TASK REQUIREMENTS: In the records that follow, find each line with the word "button" and copy it.

Stored items from a collection:
┌──

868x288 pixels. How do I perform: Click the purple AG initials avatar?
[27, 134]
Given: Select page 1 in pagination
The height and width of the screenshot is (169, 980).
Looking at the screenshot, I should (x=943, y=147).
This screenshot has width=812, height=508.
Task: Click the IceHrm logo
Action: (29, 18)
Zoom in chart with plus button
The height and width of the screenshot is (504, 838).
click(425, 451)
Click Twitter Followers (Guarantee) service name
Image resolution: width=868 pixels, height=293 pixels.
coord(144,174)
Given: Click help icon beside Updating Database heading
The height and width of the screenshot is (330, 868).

└──
┌──

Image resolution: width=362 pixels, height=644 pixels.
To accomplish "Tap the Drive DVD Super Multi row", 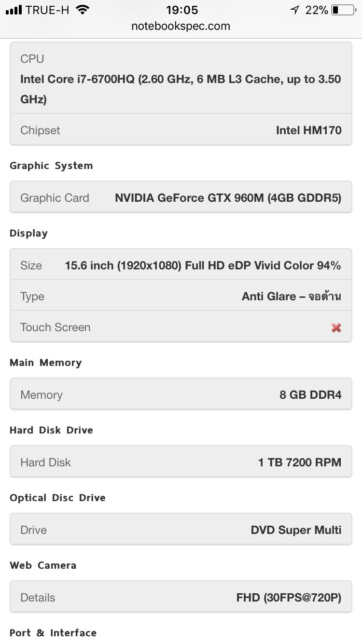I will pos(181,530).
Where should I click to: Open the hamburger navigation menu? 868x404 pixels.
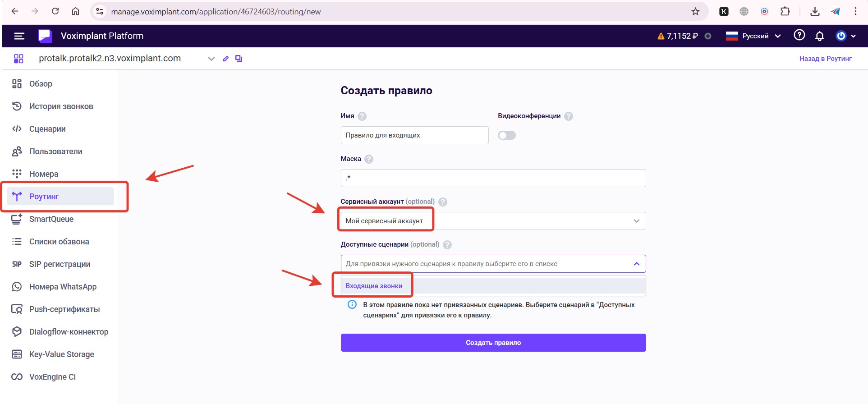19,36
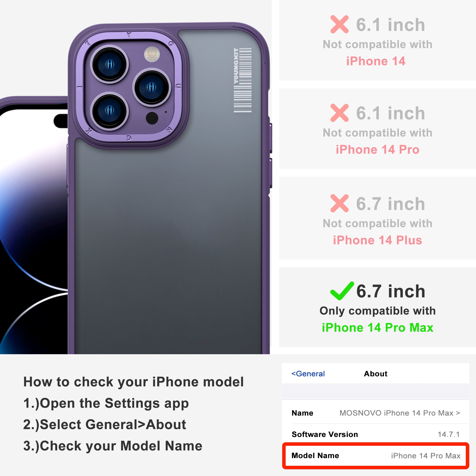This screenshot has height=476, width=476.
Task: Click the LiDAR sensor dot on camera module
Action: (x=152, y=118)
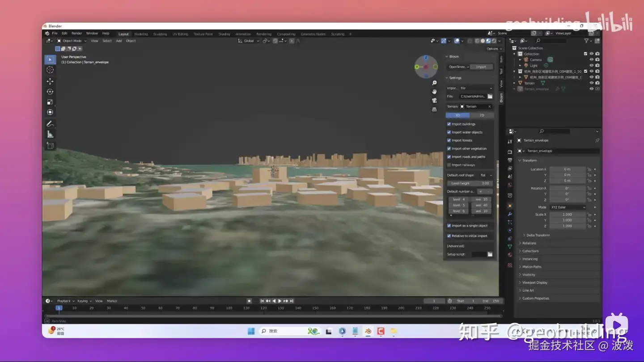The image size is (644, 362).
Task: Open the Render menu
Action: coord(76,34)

└──
┌──

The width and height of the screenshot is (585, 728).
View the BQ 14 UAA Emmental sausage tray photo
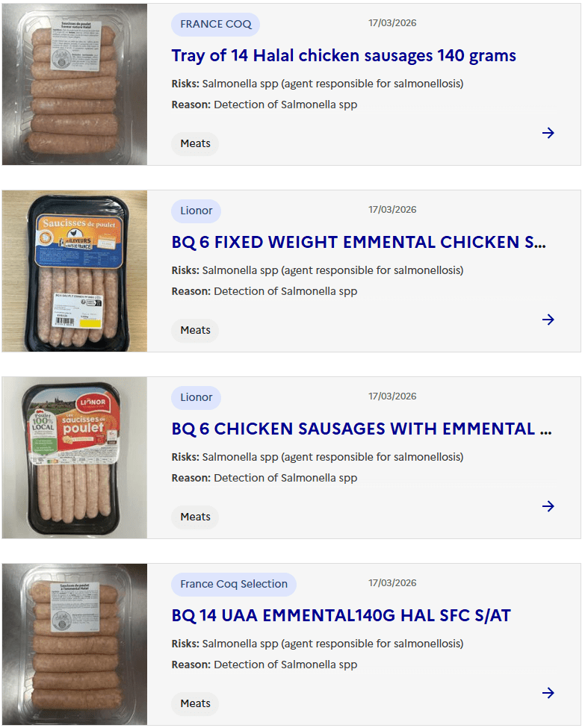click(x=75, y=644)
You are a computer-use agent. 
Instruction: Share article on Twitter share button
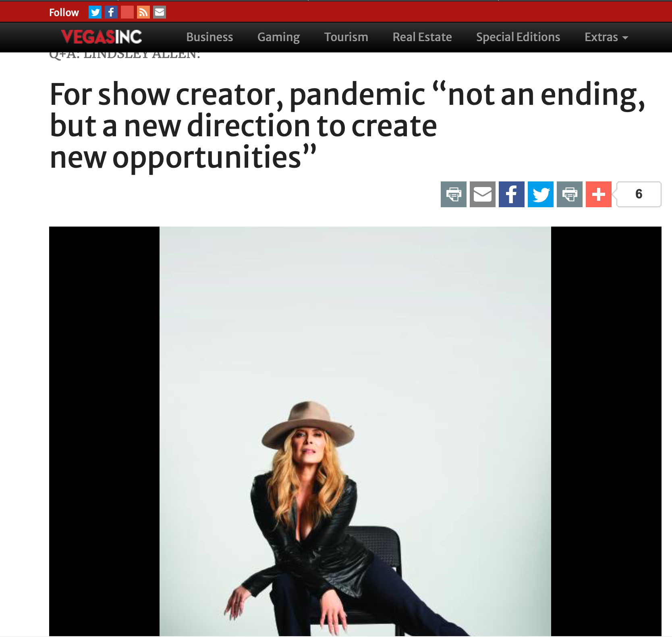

└──

ANSWER TO THIS PROBLEM:
Zoom in chart with plus button
Instruction: Share article on Twitter share button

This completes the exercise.